Chromdioxidgedächtnis

Gagarin • 2014

Erst einige Wochen ist es her, dass Felix Kubin wieder einmal in seine Schatzkiste jugendlicher New-Wave-Experimente blicken ließ. Deren mediales Zuhause selbst, die Audiokassette, schlüsselt er nun in einem keineswegs weniger unterhaltsamen Paket aus CD und MC auf: als Klanggedächtnis mit einhergehender Klangwelt. Schon in den kunstvoll gezausten »Historischen Aufnahmen«, als Hör- und Lesestück-Gesamtkunstwerk ein unbedingter Höhepunkt seines Katalogs, zeigte sich sein Interesse an medialen Materialitäten, die hier, in der mit Ninon Gloger und Steve Heather umgesetzten Komposition »Chromdioxidgedächtnis« für Klavier, Schlagwerk, Elektronik und nicht zu vergessen Tapes Musikwerdung erfahren, von Gleichlaufschwankung und Übersprechen bis zu Spul- und Tastengeräusch. Bevor man dort, beispielsweise über Bezüge zu György Ligeti-Kontinua sinnierend, allzu tief in abstrakten Wergo-Welten zu versinken droht, bricht immer wieder gelebtes Leben durch.

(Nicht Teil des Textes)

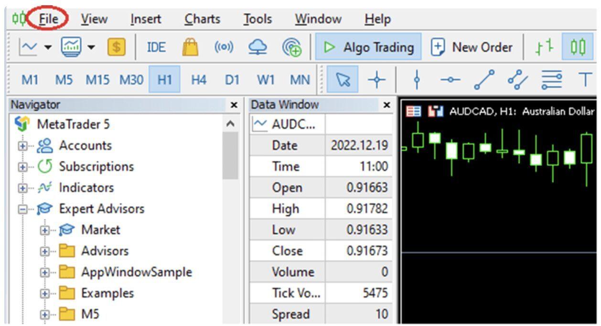This screenshot has width=601, height=326.
Task: Open the Market via shopping bag icon
Action: (190, 46)
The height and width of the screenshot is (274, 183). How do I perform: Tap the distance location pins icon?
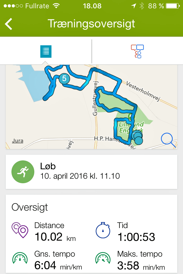click(x=20, y=230)
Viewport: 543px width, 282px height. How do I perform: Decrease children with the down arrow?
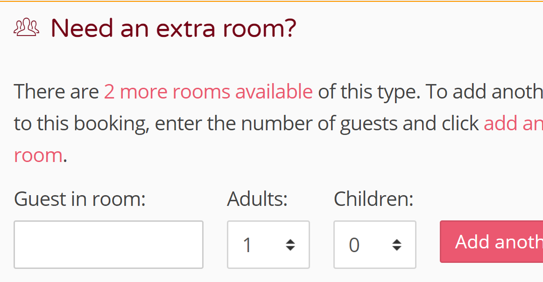[397, 248]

Und zwar in Form von Preziosen aus dem eigenen Archiv, die sich im Bonus-Tape eine zusätzliche Dreiviertelstunde lang austoben dürfen: Von Radiomoderations-Glitches über Musikpost an die Oma bis Klangbibliotheks-Knospen ist alles dabei, was garniert mit allfälligen elektronischen Vignetten Kurzweil bereitet. Ein mentaler Strudel, dessen musikalisch arrangierter Flow immer Halt bietet, aber in Sachen beiläufiger Transformation zu Kunst kaum mithalten kann mit der übrigen Viertelstunde, in der Wim Langenhoff aus dem Nähkästchen seiner langjährigen Arbeit im Philips-Tape-Labor erzählt, und in dessen charmanter Kauzigkeit man noch den ehemaligen Aktionskünstler zu ahnen meint. Letzte Reste einer Mauer zwischen E und U reißt schließlich das seriöse Booklet ein, dessen Orientierung über Geschichte und Kontext des Themas wir dankbar aufnehmen, um dann doch nachts vom Frequenzbereich der Ohren junger Damen zu träumen.